Joschka Fischer (66), Ex-Außenminister und nittlerweile etablierter Unternehmensberater und Lobbyist hat ein Buch geschrieben, dessen Titel in seiner offenen Fragestellung einen Aufschrei in der politischen Landschaft erzeugt hat: Scheitert Europa? Der überzeugte Europäer macht sich darin Sorgen um die EU und die europäische Politik unter den Bedingungen eines gewandelten Europas.
Joschka Fischer, der als Außenminister der rot-grünen Koalition von 1998 bis 2005 maßgeblich am europäischen Einigungsprozess beteiligt war, analysiert in seinem Buch die Ursachen der verschiedenen Krisenherde und der politischen Stagnation in Europa, die verheerende Folgen für die Sicherheit, die Demokratie und den Wohlstand in Europa haben kann. "Noch nie war das europäische Integrationsprojekt so gefährdet wie heute."
Aus Fischers Sicht nicht in erster Linie wegen der wirtschaftlichen Schwäche Europas. Auch nicht, weil Wladimir Putin auf eine "neoimperiale Politik" setzt. Wirkliche Gefahr für die EU lauert in Deutschland, und da vor allem in Angela Merkels Außenpolitik. Der Kanzlerin fehle es vor allem an strategischem Denken, bemängelt Fischer in seiner Analyse. Bei Helmut Kohl gab es hier kein Defizit. Kohl habe das europäische Ziel nie aus den Augen verloren. Merkel aber habe ein Vakuum entstehen lassen.

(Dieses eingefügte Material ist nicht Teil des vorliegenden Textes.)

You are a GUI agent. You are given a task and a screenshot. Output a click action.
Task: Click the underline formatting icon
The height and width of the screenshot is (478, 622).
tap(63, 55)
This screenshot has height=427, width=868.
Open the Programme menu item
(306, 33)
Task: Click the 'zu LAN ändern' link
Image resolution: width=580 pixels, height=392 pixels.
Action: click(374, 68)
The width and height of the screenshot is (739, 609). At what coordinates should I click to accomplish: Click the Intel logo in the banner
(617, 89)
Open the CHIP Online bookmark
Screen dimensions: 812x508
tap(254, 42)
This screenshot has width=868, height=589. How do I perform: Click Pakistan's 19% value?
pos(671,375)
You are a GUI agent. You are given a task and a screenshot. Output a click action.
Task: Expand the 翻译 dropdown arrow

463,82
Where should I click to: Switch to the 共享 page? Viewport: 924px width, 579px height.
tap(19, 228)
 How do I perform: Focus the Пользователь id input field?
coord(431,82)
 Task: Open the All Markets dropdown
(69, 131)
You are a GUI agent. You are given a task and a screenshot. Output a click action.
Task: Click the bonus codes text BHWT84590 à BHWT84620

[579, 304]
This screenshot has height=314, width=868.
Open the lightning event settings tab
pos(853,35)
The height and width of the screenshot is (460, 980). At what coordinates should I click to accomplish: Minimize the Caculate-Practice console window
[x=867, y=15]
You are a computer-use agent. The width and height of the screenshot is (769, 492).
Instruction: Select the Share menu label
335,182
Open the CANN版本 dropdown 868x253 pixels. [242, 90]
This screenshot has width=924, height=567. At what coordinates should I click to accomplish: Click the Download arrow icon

Fischers Vorwurf: Angela Merkel agiert nicht europäisch. Der politische Mahner Joschka Fischer gründet seine Kritik mit den von Deutschland durchgesetzten Sparauflagen für die europäischen Krisenländer. Merkels Kurs findet Fischer nicht nur in der Sache falsch, er hält vor allem die politische Wirkung für verheerend. Der Ex-Außenminister sieht das europäische Projekt durch das politische Personal akut gefährdet. Der stotternde deutsch-französische Motor, die "gewisse deutsche Hochnäsigkeit, überall gebe es eine Renationalisierungsprozess". Wenn der Weg zu einem "deutschen Europa" führen solle, werde die EU scheitern, prophezeiht er düster. Diese sei einst gegründet worden, um das wiederstarkende Deutschland einzubinden. Fischer entwickelt als überzeugter Europäer überraschende strategische Ideen, um den europäischen Einigungsprozess wiederzubeleben und die EU zu reformieren. Er will ein "europäisches Deutschland", also die Abgabe von Macht aus Berlin nach Brüssel. Zumindest in der Wirtschafts-, Finanz- und vielleicht auch in der Außenpolitik. Man spürt beim dem Analytiker der Macht die ungebrochene Lust an der Analyse und am Malen großer Zukunftsentürfe.